Formula 3 Sudamericana
Championship

Formula 3 Sudamericana

section:championship
Fórmula 3 Sudamericana was a South American Formula Three championship that ran from 1987 until its replacement by the Brazilian Formula Three Championship in 2014. Contested primarily in Brazil and Argentina, it served as the main single-seater ladder series on the continent and produced several graduates who reached the pinnacle of international motorsport.

Before the Sudamericana championship existed, the Codasur series filled the regional single-seater role between 1983 and 1986, using local or second-hand Formula Three chassis with Renault or Volkswagen engines of 1500–1600cc. All four Codasur titles went to Argentine driver Guillermo Maldonado, who also operated as a team owner. Organisers and national governing bodies then worked to replace Codasur with a recognised international formula that would give South American drivers experience transferable to European or North American careers, settling on the long-established Formula Three regulations.

The inaugural 1987 season used a purpose-built chassis commissioned from Oreste Berta's Argentine engineering company, the Berta Mk3, constructed to F3 specification. From 1988 onward the field opened to other suppliers, and chassis from Reynard, Ralt, TOM's and Dallara became common. By the mid-1990s, Dallara's performance advantage had become decisive in South America just as it had in Europe, and the Italian chassis became the de facto standard for front-runners.

From 2005 the series introduced a control specification engine produced by Berta to hold down running budgets, permitting teams to service the units themselves. This created two competition classes: Class A, running the Berta engine in Dallara F301 chassis; and Class B (or Light), continuing with older customer engines such as Mugen-Honda in older Dallara F394 chassis dating to 1994.

The championship was initially held across Argentina, Brazil, Chile and Uruguay. Between 2002 and 2008 the calendar contracted to events exclusively in Brazil and Argentina, reflecting local economic pressures on venue development and promotion. The Grand Prix of Piriápolis, in Uruguay, returned to the calendar in 2009. The 2010 points system was updated to mirror the new Formula One scoring structure introduced that year. Petrobras joined as title sponsor for 2010 through the Brazilian Law for Encouragement of Sport, contributing three million dollars and supplying fuel and lubricants to all entries.
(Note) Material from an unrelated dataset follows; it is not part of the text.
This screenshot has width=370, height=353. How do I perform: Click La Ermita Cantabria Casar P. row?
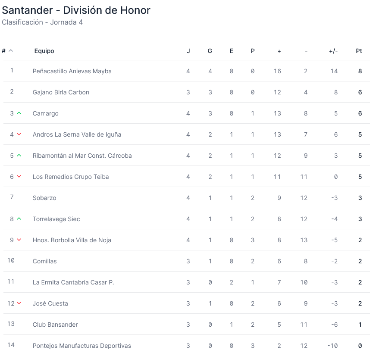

Despite the series' geographical distance from the major motorsport centres of Europe and North America, it became a consistent source of internationally competitive talent. Hélio Castroneves, a four-time Indianapolis 500 winner, passed through the championship before his rise to prominence in American open-wheel racing. Ricardo Zonta and Christian Fittipaldi, nephew of double Formula One world champion Emerson Fittipaldi, both used the series as a launchpad for Formula One careers. Nelson Piquet Jr., son of three-time F1 champion Nelson Piquet, is among the more recent graduates. Cristiano da Matta, who won the Champ Car World Series title, also emerged from the Sudamericana ranks.

Other alumni who reached the Champ Car series include Bruno Junqueira, while GP2 competitors Lucas di Grassi — runner-up in the 2003 Sudamericana — and Alexandre Sarnes Negrão, the 2004 champion, continued the series' tradition of feeding drivers into European formulae. F3 Sudamericana shared Brazilian venues with the Trofeo Maserati championship in 2007 as part of efforts to raise its public profile.

Economic constraints consistently limited the number of non-Brazilian and non-Argentine competitors willing to contest the full season, a demographic imbalance that intensified through the 2000s. Series organisers made repeated efforts to attract drivers from smaller South American nations by reducing costs and improving the championship's marketing appeal. After running for 26 seasons, the Sudamericana championship was replaced for 2014 by the Brazilian Formula Three Championship, which concentrates on Brazilian circuits and a primarily Brazilian driver field.